The rates and costs described are meant to illustrate the differences and savings in payments even if an interest rate was higher for the First and Second Mortgage option.  It does not represent the current market rates and will vary based on the borrower’s qualifying factors.  This blog post was published after it’s original disclosure date.

*Interest rates and annual percentage rates (APRs) are based on current market rates 06/12/2018, are for informational purposes only, are subject to change without notice and may be subject to pricing add-ons related to property type, loan amount, loan-to-value, credit score and other variables—call for details. Rate data is for illustrative purposes only.  Subject to underwriting approval. Application required: not all applicants will be approved. This is not a credit decision or a commitment to lend. Additional loan programs may be available.

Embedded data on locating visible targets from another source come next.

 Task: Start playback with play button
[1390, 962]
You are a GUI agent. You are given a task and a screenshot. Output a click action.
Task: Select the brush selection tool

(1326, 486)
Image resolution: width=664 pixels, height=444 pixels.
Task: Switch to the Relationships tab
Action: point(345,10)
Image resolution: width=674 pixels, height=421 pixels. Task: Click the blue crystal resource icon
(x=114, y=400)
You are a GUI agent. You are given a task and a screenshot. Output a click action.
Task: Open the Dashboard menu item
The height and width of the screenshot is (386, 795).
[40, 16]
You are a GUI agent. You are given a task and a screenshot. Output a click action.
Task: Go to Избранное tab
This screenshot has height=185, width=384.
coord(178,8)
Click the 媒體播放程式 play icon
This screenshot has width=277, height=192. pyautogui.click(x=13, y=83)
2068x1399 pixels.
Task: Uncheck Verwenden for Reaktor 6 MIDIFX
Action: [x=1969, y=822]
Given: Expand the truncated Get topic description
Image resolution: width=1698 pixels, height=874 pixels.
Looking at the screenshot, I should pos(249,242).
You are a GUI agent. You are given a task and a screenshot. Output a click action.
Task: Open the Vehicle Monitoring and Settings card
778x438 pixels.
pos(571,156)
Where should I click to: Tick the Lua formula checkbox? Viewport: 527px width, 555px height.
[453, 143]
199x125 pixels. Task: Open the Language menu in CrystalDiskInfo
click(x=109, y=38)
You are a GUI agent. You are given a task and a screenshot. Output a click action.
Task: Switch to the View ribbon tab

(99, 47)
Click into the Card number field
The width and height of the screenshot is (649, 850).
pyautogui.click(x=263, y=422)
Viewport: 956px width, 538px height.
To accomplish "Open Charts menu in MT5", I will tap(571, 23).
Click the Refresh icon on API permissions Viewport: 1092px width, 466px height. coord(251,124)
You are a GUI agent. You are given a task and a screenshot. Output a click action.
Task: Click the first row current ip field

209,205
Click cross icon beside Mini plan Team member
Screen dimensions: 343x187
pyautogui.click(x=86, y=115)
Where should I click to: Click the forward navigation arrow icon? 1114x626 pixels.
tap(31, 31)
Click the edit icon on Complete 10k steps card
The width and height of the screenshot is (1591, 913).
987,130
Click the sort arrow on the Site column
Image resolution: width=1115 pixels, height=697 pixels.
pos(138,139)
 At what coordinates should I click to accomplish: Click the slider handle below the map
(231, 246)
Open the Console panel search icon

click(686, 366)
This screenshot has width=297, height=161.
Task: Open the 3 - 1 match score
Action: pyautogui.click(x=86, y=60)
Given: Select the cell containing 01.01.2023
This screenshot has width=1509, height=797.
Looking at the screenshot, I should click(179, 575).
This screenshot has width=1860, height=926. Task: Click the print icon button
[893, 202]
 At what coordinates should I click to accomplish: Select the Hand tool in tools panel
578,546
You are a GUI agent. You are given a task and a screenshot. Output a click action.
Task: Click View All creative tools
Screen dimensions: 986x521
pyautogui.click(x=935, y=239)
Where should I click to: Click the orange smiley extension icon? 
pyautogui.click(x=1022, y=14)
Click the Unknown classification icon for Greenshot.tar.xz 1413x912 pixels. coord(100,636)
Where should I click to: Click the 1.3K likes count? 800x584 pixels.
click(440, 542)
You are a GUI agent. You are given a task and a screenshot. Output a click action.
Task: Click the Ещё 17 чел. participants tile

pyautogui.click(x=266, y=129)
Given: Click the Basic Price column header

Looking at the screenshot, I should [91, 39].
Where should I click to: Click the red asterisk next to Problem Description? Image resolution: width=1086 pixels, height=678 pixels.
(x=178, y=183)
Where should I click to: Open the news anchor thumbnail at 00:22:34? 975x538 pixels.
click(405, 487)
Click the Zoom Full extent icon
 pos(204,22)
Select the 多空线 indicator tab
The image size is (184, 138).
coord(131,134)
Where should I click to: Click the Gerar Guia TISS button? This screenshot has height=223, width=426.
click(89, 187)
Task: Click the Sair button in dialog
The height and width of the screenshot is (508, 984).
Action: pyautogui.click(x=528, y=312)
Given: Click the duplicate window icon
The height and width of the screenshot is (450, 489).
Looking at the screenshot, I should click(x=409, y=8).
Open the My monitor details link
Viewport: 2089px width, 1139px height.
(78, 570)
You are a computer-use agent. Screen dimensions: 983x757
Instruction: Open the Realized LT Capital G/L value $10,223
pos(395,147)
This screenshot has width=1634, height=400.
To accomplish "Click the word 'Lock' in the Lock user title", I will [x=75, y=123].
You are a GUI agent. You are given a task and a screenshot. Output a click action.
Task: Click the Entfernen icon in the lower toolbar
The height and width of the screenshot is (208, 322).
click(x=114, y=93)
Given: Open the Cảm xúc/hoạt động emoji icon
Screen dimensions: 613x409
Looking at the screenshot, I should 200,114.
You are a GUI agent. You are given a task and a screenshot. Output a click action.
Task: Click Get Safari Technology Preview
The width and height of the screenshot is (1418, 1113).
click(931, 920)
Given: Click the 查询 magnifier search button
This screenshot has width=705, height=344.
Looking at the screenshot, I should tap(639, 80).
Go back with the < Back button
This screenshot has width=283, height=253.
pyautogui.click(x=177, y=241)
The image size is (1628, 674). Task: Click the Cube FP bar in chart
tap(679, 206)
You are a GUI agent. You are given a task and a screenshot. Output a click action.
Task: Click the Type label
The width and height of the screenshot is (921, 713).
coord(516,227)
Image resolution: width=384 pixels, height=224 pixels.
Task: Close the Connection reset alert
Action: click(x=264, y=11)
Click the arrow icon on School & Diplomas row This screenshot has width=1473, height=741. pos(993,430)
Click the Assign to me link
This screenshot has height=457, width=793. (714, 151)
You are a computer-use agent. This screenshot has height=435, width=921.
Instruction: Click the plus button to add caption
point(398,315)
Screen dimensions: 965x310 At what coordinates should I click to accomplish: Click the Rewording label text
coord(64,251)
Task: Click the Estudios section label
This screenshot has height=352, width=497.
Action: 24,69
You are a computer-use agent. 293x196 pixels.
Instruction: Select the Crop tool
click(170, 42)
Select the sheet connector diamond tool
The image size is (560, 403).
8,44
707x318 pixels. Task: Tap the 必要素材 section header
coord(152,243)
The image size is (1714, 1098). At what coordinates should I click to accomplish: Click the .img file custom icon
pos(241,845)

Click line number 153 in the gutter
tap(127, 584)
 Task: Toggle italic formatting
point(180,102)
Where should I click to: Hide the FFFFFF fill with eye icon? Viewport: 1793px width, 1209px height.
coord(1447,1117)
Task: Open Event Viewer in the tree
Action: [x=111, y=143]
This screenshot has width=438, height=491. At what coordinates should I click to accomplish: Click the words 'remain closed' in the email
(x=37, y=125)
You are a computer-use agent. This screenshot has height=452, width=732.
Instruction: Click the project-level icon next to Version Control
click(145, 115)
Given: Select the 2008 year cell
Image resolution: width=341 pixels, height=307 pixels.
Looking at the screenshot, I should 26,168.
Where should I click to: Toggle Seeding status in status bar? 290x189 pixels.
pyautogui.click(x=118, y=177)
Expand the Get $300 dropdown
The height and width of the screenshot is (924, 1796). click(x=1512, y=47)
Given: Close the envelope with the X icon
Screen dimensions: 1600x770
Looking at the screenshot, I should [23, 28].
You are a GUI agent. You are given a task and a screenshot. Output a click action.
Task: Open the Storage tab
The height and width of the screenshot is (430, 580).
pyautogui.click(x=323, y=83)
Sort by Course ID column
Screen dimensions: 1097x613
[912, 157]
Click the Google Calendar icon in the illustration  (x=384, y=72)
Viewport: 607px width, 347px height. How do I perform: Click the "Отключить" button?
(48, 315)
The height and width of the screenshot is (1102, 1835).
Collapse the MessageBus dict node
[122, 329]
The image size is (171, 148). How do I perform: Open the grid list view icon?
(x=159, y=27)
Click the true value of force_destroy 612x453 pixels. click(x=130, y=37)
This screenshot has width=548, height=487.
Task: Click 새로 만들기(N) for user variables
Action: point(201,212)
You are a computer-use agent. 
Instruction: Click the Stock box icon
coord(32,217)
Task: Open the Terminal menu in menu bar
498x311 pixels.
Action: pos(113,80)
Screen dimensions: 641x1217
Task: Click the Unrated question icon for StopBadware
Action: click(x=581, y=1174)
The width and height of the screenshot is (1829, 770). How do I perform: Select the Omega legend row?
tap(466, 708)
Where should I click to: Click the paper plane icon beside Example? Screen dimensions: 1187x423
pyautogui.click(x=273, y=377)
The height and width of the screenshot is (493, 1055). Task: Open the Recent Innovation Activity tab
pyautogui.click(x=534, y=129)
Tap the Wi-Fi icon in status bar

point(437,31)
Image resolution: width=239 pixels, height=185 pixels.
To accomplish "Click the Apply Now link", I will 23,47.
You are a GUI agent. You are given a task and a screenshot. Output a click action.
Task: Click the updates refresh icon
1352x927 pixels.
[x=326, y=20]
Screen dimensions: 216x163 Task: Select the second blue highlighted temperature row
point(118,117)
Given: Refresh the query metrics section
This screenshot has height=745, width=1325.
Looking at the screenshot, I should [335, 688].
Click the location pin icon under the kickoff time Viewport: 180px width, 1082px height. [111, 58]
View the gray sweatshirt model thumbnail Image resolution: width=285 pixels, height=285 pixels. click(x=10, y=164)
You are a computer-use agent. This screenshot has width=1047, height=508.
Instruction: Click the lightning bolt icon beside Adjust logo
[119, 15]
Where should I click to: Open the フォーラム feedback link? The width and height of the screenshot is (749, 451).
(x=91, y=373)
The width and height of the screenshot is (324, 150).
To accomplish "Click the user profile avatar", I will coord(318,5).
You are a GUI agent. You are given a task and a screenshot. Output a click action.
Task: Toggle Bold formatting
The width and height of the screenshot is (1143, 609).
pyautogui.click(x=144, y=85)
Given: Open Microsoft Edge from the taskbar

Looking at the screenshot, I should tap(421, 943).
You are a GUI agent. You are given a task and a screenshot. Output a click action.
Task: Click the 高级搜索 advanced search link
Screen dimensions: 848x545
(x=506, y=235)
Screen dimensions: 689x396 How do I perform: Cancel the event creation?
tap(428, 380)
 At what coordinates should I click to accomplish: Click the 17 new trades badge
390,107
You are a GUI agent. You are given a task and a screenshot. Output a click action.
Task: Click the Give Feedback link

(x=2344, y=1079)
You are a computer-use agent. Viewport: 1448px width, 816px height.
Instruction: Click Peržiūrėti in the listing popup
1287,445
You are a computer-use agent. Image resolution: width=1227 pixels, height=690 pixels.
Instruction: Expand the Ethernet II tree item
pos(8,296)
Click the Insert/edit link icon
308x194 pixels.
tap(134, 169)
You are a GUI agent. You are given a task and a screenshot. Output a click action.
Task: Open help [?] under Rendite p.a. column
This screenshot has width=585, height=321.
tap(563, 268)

First Scenario with Second Mortgage Principal and interest monthly payment estimates (30 fixed): 359 payments of $2,208.81, and 1 payment of $2,212.86 Second mortgage Principle and interest payment estimates (10-year interest only, 20 year fixed, 30 year amortization) 359 payments of $276.10 and 1 payment of $277.94. 
Second Scenario 10% down only Principal and interest monthly payment estimates (30 fixed): 359 payments of $2415.70, and 1 payment of $2,413.59.
Payment estimates do include amounts for taxes or insurance and assumes mortgage insurance is required for the loan (10% down ONLY scenario), your actual payment obligation could be greater. If an escrow account is required or requested to cover any of these items, the monthly payment amount will increase. APR reflects the effective cost of your loan on a yearly basis, taking into account such items as interest, most closing costs, discount points (also referred to as “points”) and loan-origination fees. One point is 1% of the mortgage amount (e.g., $1,000 on a $100,000 loan). Your monthly payment is not based on APR, but instead on the interest rate on your Note.
These rates also assume the following: 1) Property type/use: Single family residence/owner occupied; 2) Loan-to-value (LTV): 90%, or as user selected. LTV = ratio of loan amount divided by the purchase price; 3) Down payment: 10%; 4) Rate lock period 30 days; 5) Base Loan amount: $400,000 & $450,000; 6) Discount point (s): 0 ; 7) Lien position: First lien; Property location: Arizona; Loan term: 30 year fixed product Conventional.